A single mother filed a petition in state court alleging that her daughter (Rachel) was a “person in need of supervision.” A family court ordered Rachel to be placed in the temporary custody of a county agency. She was later placed in a residential facility maintained by the Catholic Church for the care and housing of minors who had been designated as “persons in need of care.”

Rachel’s mother did not inform the county agency, or the church, of her religion or Rachel’s religion. She filled out an “intake form,” and next to the space for “Religion” she wrote “None.” There is no evidence that the county or church knew that Rachel’s mother was Jewish or that she desired her children to be raised in the Jewish faith.

A youth counselor at the church’s juvenile residential center frequently took children on outings for entertainment or recreation, and on some occasions took them to his church (a Pentecostal church, not affiliated with the residential center).

No process was employed to determine the religious affiliation of the children going with him to church. The church had a band playing contemporary music as part of its services. Rachel accompanied the youth counselor on a trip to the church. While the children were at the church, the senior pastor asked “is there anyone here that needs to be baptized?” Rachel indicated to him that she wanted to be baptized. On the following Sunday, she was baptized at the church.

Rachel later testified that she attended Jewish religious services with her mother or grandparents on religious holidays. When asked why she attended these services, she replied, “Because I had to. I wasn’t old enough to make my own decision and my mom made me go.” Her mother had suggested that she be “bas mitzvahed,” but she was not, and testified that “I didn’t want to.” Rachel had also rejected Catholicism, the religion of her father.

Rachel’s mother sued the church for violating her constitutional right to raise her daughter in the Jewish faith. She demanded $15 million in damages.
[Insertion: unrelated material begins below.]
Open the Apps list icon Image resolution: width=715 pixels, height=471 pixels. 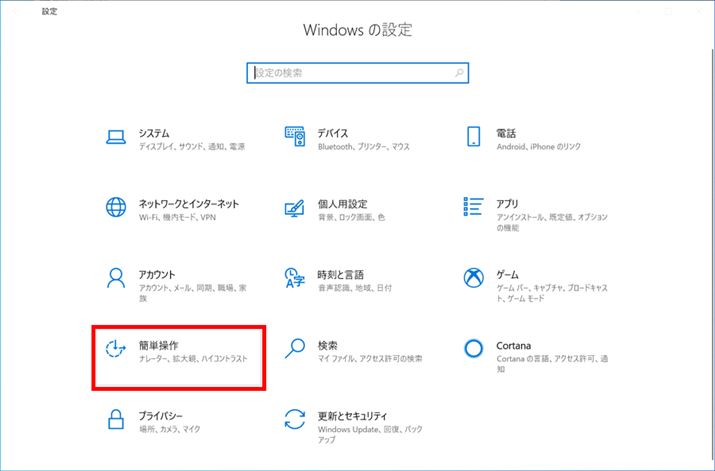[x=474, y=207]
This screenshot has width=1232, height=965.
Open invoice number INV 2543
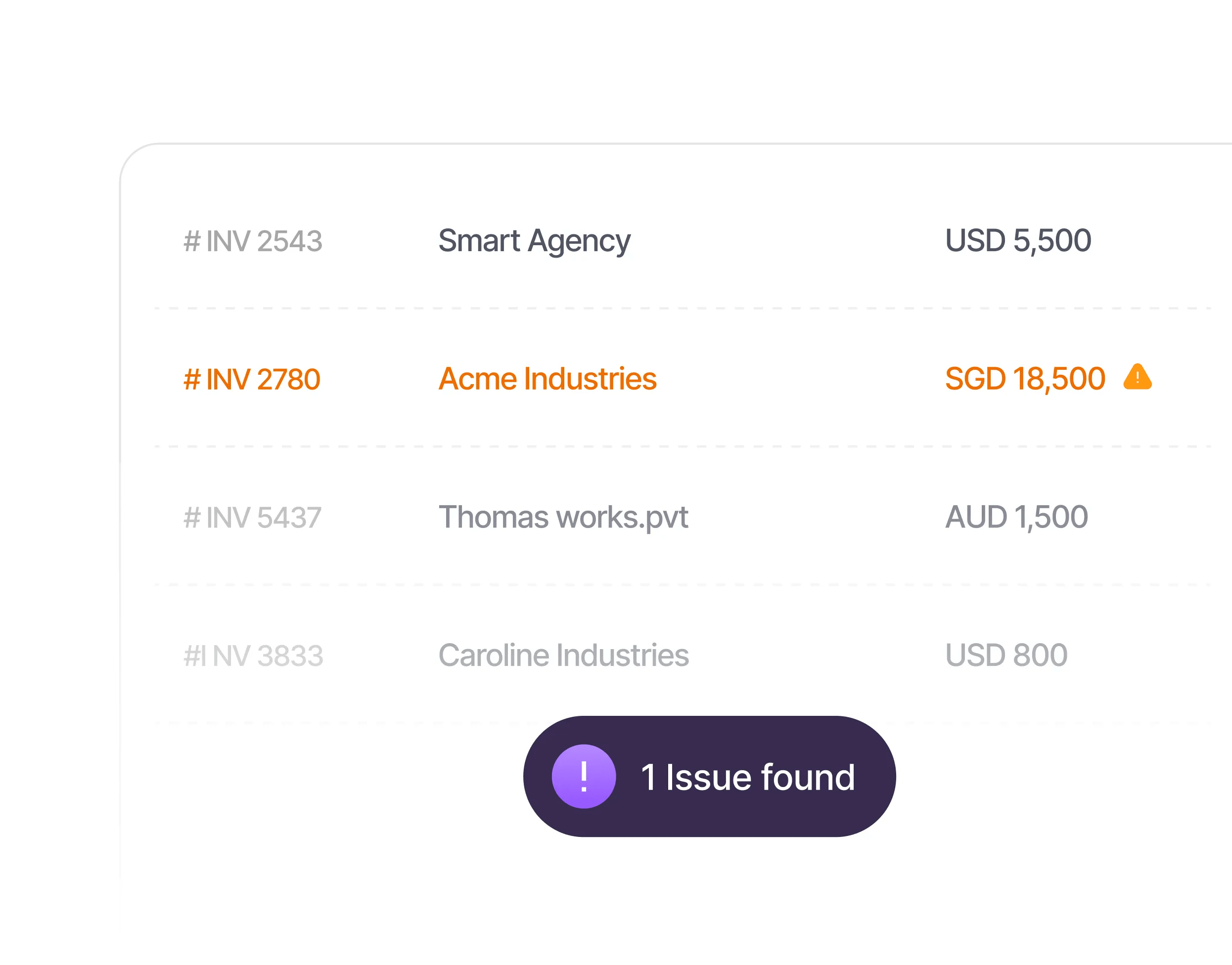tap(253, 241)
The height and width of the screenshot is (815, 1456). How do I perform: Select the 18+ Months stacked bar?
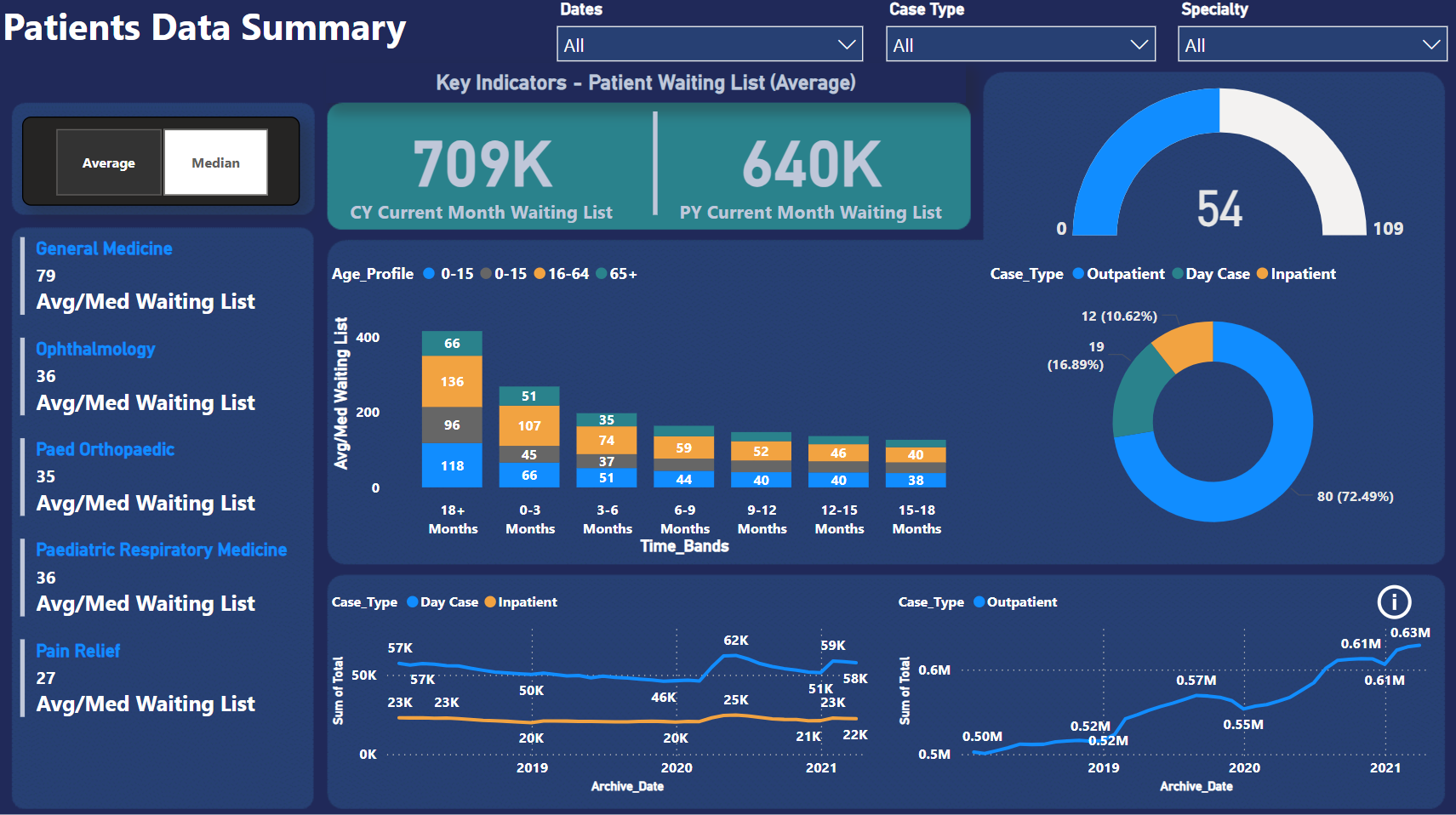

A federal district court dismissed the case as frivolous. It began its opinion by noting, “This case is a paradigm of the current litigation explosion. Plaintiff seeks to mulct a Catholic charity and others, for fifteen million dollars in compensatory and punitive damages plus counsel fees for proselytizing her minor daughter in behalf of a Pentecostal Church.” The court concluded:

There is no evidence presented that the Catholic church [which operated the juvenile residential facility] had any policy or practice which resulted in the constitutional violation complained of. Indeed, it is implausible, and indeed ludicrous that the church would engage in supporting or advancing the desire of a child committed to its care to be baptized among the Pentecostals contrary to her parent’s wishes. And it did not. As noted earlier, the church had no actual or constructive notice that Rachel was Jewish or that her mother had decided to raise her in the Jewish faith. Liability under the civil rights laws may not be founded on negligence, but there is not even any negligence in this case, because none of the participants knew of the underlying facts which would have triggered any duty of care.

This case is significant because it is one of only a few rulings that have addressed the question of church liability for unauthorized religious practices and ceremonies performed on minors without parental consent.

The ruling’s significance is enhanced by the fact that it was rendered by a highly respected federal district court. The court’s conclusion that adolescent children have a constitutionally protected right to make decisions regarding religious practices, even if those conflict with their parents’ religion, will serve as a useful (though not binding) precedent in other jurisdictions. However, it does not address situations involving young children, including infants. Whalen v. Allers, 302 F.Supp.2d 194 (S.D.N.Y. 2003).

Richard R. Hammar is an attorney, CPA and author specializing in legal and tax issues for churches and clergy.